Answering the (updated) question ("Does Perl have an equivalent to PHP's readfile() function ... ?"), the answer is slurping. There are a couple of syntaxes, but Perl6::Slurp seems to be the current module of choice.
The implied question ("why doesn't the browser prompt for download before grabbing the entire file?") has absolutely nothing to do with how you're reading in the file, and everything to do with what the browser thinks is good form. I would guess that the browser sees the mime-type and decides it knows how to display plain text.
Looking more closely at the Content-Disposition problem, I remember having similar trouble with IE ignoring Content-Disposition. Unfortunately I can't remember the workaround. IE has a long history of problems here (old page, refers to IE 5.0, 5.5 and 6.0). For clarification, however, I would like to know:
What kind of link are you using to point to this big file (i.e., are you using a normal a href="perl_script.cgi?filename.txt link or are you using Javascript of some kind)?
What system are you using to actually serve the file? For instance, does the webserver make its own connection to the other computer without a webserver, and then copy the file to the webserver and then send the file to the end user, or does the user make the connection directly to the computer without a webserver?
In the original question you wrote "this does not cause the browser to prompt for download before grabbing the entire file" and in a comment you wrote "I still don't get a download prompt for the file until the whole thing is downloaded." Does this mean that the file gets displayed in the browser (since it's just text), that after the browser has downloaded the entire file you get a "where do you want to save this file" prompt, or something else?
I have a feeling that there is a chance the HTTP headers are getting stripped out at some point or that a Cache-control header is getting added (which apparently can cause trouble).
I've successfully done it by telling the browser it was of type application/octet-stream instead of type text/plain. Apparently most browsers prefer to display text/plain inline instead of giving the user a download dialog option.
It's technically lying to the browser, but it does the job.

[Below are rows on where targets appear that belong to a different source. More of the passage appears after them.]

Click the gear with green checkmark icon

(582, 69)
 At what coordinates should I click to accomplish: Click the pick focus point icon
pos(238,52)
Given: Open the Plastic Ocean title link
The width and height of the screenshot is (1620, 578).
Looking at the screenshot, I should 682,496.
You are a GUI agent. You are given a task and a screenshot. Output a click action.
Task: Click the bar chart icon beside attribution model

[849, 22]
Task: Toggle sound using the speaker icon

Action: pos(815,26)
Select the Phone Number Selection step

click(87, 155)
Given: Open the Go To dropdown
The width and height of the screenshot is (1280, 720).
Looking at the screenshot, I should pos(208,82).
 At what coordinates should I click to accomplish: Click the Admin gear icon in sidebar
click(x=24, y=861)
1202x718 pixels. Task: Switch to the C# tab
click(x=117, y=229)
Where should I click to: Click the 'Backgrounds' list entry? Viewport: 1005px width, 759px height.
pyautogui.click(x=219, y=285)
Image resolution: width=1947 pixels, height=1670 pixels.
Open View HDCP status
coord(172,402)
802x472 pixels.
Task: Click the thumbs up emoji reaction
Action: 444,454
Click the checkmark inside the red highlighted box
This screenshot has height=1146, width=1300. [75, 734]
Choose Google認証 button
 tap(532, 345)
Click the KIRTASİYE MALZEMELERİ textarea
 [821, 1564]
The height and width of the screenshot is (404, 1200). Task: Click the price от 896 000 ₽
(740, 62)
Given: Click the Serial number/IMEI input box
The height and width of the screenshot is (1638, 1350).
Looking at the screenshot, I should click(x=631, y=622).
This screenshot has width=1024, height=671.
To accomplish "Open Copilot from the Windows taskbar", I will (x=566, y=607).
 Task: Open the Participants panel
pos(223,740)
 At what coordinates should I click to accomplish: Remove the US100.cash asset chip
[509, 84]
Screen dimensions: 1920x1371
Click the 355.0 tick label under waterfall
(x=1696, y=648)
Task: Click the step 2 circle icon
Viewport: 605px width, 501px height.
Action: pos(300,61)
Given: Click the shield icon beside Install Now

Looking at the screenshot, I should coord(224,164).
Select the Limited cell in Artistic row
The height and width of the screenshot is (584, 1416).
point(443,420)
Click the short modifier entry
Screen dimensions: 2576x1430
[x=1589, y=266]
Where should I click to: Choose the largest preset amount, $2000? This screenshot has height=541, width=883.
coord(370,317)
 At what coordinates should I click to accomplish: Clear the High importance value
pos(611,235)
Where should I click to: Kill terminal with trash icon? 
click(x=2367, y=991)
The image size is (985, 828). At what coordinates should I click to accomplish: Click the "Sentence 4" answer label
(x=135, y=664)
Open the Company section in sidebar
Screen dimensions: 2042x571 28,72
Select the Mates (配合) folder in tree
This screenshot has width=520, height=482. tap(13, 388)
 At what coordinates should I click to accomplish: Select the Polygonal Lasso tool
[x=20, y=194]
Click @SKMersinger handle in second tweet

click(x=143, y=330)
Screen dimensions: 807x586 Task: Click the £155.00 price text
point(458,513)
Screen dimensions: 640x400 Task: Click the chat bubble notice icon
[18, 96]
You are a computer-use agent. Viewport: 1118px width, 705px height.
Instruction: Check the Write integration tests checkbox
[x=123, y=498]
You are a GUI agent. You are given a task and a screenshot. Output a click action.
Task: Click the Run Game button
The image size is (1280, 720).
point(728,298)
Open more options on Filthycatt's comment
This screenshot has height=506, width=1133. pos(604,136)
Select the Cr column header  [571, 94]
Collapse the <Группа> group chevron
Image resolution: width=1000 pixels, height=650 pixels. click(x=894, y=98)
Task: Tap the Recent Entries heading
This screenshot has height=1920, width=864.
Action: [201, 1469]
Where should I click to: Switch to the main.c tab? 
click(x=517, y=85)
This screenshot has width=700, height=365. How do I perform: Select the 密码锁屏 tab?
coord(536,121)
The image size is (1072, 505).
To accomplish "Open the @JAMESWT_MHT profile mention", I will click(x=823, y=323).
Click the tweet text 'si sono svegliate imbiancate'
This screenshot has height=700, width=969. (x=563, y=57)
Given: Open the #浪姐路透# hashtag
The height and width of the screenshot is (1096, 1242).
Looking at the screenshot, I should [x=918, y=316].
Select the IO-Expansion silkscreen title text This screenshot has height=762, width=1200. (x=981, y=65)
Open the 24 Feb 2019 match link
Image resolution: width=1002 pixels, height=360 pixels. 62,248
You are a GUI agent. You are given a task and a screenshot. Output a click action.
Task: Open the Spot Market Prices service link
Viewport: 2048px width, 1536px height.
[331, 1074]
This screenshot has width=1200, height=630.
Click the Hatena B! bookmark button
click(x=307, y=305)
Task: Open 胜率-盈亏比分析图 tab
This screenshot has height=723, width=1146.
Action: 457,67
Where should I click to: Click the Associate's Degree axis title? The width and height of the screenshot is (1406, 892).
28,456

The most efficient way to serve a large file for download depends on a web-server you use.
In addition to #Kent Fredric X-Sendfile suggestion:
File Downloads Done Right have some links that describe how to do it for Apache, lighttpd (mod_secdownload: security via url generation), nginx. There are examples in PHP, Ruby (Rails), Python which can be adopted for Perl.
Basically it boils down to:
Configure paths, and permissions for your web-server.
Generate valid headers for the redirect in your Perl app (Content-Type, Content-Disposition, Content-length?, X-Sendfile or X-Accel-Redirect, etc).
There are probably CPAN modules, web-frameworks plugins that do exactly that e.g., #Leon Timmermans mentioned Sys::Sendfile in his answer.